Advice life hack

What Kindle Needs: Unified Cloud Storage of All Notes and Highlights

Dear Amazon,

I’ve been a Kindle reader since September 2010. I love it. The point of reading an analog book (paper book) has been completely overshadowed by the utility I’ve found in being able to digitally highlight phrases, sentences, words and quotes on the Kindle–and then search those things later–on my computer.

The fact that I can go back to any book in my digital library and skim through my saved notes and highlights has revolutionized the way I consume and research material.

Of course rifling through your notes and marks in analog books is entirely possible…but difficult…namely for 2 reasons:

  1. Post-it notes fall out.
  2. Pen highlights aren’t inherently indexible (searchable).

What if there was a way I could search through all of the notes and highlights I’ve created in my entire library all at once?  Would that not bring new usefulness to my entire collection? Yes. Yes it would.

But that’s where the problem arises isn’t it?

How do I collect the aggregate of underlines, highlights and notes from all of my disparate eBooks and place them into one single, searchable repository? That way I have one place to search for the amalgam of my amassed research.

Let’s say, for example, that I want to keep track of every instance that the date September 26th is noted in every book that I’ve read. As it stands now, with things being un-unified as they are, I can underline those instances in each of my Kindle books. But then I would have to go back to each book I read, and pull up either my notes, highlights or do a search and create an index by hand from what I find. What a bummer.

With the new system,  all I have to do is log on to some website, or open up some app, or even tab into a portion of the Kindle app, and there I find every one of my notes and marks faithfully stored in their entirety, regardless of what book or material they were referenced from.
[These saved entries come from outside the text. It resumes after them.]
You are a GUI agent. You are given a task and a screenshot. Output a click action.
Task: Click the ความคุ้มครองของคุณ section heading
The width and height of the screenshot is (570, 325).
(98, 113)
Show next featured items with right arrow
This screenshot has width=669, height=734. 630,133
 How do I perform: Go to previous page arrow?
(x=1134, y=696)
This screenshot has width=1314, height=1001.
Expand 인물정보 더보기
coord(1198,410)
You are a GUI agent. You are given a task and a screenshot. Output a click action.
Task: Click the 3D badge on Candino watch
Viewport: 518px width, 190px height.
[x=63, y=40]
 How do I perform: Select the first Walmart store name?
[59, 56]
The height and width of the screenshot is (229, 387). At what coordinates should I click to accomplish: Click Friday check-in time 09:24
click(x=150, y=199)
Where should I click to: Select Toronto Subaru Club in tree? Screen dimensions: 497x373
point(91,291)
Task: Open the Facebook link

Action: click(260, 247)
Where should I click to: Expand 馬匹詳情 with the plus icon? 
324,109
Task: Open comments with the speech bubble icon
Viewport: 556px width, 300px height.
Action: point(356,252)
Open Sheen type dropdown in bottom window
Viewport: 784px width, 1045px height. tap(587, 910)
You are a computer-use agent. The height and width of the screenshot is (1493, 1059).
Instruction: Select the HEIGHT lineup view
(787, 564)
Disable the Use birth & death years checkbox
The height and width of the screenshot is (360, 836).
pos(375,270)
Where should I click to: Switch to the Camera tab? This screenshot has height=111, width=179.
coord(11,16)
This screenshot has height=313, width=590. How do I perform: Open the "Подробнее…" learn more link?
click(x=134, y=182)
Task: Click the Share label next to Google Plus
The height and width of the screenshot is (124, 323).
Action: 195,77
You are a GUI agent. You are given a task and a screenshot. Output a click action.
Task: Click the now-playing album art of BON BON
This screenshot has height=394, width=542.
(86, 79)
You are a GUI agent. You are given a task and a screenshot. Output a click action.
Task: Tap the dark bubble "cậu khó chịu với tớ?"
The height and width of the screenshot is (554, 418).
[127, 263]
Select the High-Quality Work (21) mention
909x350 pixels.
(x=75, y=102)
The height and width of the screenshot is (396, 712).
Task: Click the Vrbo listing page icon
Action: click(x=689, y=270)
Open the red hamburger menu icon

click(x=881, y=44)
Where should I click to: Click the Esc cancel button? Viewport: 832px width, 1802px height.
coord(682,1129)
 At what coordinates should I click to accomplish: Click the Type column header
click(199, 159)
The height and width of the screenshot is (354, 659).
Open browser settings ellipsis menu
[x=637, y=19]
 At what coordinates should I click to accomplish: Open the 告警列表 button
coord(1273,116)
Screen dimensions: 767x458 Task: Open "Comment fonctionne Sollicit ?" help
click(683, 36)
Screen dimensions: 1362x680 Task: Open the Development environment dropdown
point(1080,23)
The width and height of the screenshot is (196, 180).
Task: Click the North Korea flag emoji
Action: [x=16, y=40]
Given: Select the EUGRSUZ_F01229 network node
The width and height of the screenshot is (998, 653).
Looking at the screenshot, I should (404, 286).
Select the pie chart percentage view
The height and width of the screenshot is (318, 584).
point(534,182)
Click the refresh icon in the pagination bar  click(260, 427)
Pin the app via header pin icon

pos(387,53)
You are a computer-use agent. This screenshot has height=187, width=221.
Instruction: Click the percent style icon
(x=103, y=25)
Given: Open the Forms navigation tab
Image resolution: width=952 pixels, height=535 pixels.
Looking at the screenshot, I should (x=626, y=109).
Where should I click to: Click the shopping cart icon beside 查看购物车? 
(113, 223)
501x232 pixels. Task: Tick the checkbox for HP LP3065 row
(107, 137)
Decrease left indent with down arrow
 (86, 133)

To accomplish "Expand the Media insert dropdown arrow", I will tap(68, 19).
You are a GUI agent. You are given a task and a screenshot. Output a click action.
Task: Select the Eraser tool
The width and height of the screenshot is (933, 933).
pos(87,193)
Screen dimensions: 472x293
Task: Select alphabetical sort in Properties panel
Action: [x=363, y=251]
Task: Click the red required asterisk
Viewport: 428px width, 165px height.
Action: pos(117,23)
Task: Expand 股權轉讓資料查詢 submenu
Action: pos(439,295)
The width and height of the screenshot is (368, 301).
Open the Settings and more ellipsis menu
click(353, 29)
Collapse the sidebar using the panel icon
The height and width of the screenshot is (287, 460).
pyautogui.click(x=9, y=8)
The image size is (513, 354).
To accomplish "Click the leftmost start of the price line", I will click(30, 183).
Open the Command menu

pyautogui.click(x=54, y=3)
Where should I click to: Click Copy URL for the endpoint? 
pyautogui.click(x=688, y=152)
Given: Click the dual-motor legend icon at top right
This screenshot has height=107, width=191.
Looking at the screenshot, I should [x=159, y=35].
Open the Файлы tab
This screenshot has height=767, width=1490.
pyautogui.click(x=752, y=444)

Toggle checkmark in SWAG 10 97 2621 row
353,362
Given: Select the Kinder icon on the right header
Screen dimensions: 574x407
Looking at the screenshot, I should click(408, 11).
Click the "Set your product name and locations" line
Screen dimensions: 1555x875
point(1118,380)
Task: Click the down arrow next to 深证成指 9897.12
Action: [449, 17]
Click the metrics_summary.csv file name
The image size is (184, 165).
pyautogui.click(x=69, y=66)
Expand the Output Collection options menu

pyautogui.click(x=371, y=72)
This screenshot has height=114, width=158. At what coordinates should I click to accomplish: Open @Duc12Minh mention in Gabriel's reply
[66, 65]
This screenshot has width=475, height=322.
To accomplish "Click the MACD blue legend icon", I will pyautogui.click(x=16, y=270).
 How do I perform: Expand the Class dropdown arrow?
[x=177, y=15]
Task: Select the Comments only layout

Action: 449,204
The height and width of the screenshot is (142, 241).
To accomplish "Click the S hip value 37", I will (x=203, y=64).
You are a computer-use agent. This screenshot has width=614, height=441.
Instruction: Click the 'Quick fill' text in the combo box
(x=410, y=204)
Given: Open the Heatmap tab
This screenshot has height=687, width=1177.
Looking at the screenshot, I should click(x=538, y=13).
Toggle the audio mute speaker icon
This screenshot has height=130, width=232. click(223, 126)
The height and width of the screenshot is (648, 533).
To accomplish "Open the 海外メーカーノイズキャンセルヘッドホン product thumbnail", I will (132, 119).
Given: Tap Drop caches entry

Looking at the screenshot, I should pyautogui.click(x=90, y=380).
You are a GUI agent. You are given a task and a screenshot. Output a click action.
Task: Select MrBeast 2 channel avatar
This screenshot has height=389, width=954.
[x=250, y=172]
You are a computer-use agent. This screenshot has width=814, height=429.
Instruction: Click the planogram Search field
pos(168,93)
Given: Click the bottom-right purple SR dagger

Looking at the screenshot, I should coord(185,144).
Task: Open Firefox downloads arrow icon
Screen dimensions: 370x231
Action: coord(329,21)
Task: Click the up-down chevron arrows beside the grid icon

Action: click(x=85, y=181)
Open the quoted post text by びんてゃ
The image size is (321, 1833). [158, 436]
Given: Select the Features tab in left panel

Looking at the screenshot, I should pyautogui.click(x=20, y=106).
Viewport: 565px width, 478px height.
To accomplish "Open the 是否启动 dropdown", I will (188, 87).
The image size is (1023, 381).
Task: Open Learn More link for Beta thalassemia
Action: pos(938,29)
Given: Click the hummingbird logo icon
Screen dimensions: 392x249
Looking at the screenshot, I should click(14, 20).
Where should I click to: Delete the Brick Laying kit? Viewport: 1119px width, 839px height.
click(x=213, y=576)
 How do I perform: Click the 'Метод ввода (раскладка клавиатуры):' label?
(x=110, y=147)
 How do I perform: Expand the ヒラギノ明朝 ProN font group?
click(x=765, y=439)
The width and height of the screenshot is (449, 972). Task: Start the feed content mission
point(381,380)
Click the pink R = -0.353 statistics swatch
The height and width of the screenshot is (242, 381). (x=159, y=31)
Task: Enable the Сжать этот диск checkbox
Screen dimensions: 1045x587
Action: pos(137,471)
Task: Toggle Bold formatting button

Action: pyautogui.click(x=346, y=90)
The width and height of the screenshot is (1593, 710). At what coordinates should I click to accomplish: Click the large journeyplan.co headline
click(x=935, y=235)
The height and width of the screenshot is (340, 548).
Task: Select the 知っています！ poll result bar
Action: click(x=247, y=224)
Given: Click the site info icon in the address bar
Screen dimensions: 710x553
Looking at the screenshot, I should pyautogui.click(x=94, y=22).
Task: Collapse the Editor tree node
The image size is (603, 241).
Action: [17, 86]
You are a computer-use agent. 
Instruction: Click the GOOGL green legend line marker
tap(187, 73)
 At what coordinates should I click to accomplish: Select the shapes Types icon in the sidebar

This isn’t making a searchable index of the complete text of every eBook I own. It’s merely making a searchable and unified index of all my notes and underlines I’ve curated along the way in the different books I’ve read.

It’s purely a research tool to remove the silos separating my books from each other.

How about this: How about I log onto a site that’s similar to Pinboard.in or Delicious? This is my very own repository of Kindle bookmarks, notes and highlights. Here I can search all of my bookmarks, regardless of if they were created in The Complete Works of H. P. Lovecraft, Bulfinch’s Mythology or a manual on how to colonize the moon.  From here I can sort notes and highlights by book, date, author, or add a tag…for further sorting later. The point is that there is one place I can go to research all my notes rather than having to dig back through each individual book one at a time.

Perhaps the objection here will be that this will make copying easier. I don’t know how much easier it could possibly be? The Kindle application here on my Mac makes it pretty easy to copy and paste entire sections of my eBooks into documents. So I, on that score, I don’t see where this is a problem.

It’s a simple application. Connects automatically with my Kindle devices/accounts. Unifies all of my notes and highlights across all of my books. Only makes eBooks that much more indispensable.

Our notes and bookmarks are already on the cloud. Isn’t it time they were allowed to visit each other?